A Life In Script

I feel the absence of my mother most keenly when I catch a glimpse of her writing.

When I look at the carefully crafted words and sentences she moulded; the ones she wrote down. An alchemy of thought, energy, effort, pen, and paper.

Mom used writing to express her thanks. To scold political leaders. To extend congratulations. To advocate for causes. To nurture connections.

She cherished the handwritten note even after her grandsons helped her learn to use email.  

My mother believed there was a personal quality to a handwritten note that was impossible to replicate in type form. I agree. Each stroke of the pen captures a person’s personality, their character, history, and experience.  The way in which hand-written words create a web of meaning is the most affirmative statement of “I am here”. When I catch sight of my mother’s writing script I wonder how it is that she is not here.

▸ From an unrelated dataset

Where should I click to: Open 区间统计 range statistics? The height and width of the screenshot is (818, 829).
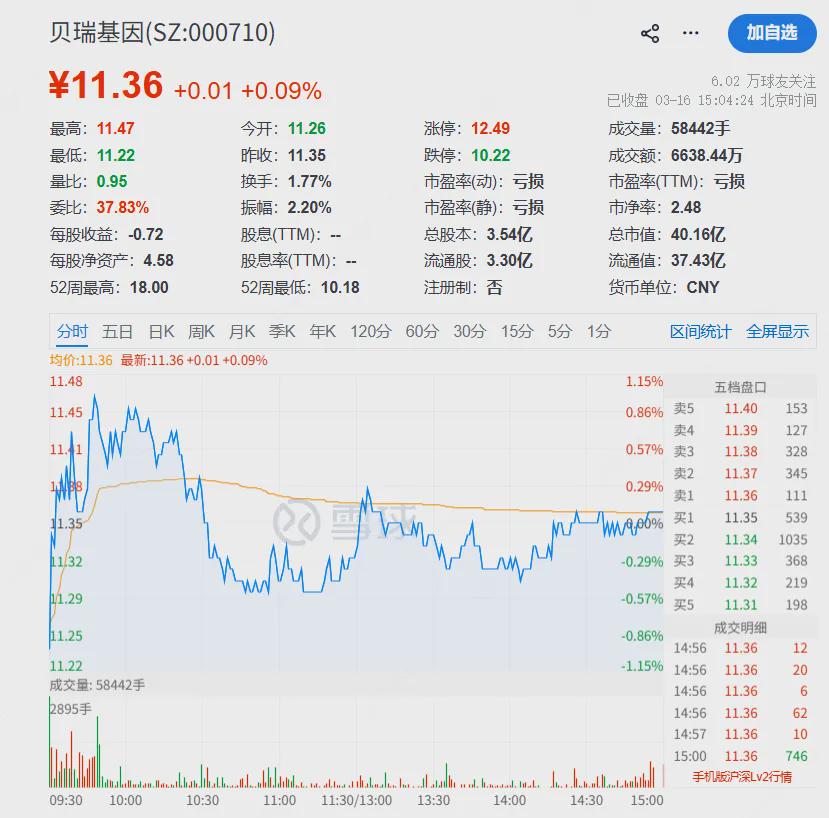700,331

How can the person whose heart propelled the pen across the page not be here to cross that and dot that i?

Reema shares a photo of her mother's handwriting script taken from a travel journal - © ReemaFaris.com

I feel the absence of my mother most keenly when I see her writing, with an intake of breath and a vise clamped around my heart.

My mother’s script is from an earlier era when education had not been commodified and contorted. When it was a gift to learn. A time when writing was valued not only for its content but for its form. When penmanship spoke of culture and education and, yes, privilege.

That script, her unique cursive style, is undeniably and uniquely my mother, Yulanda.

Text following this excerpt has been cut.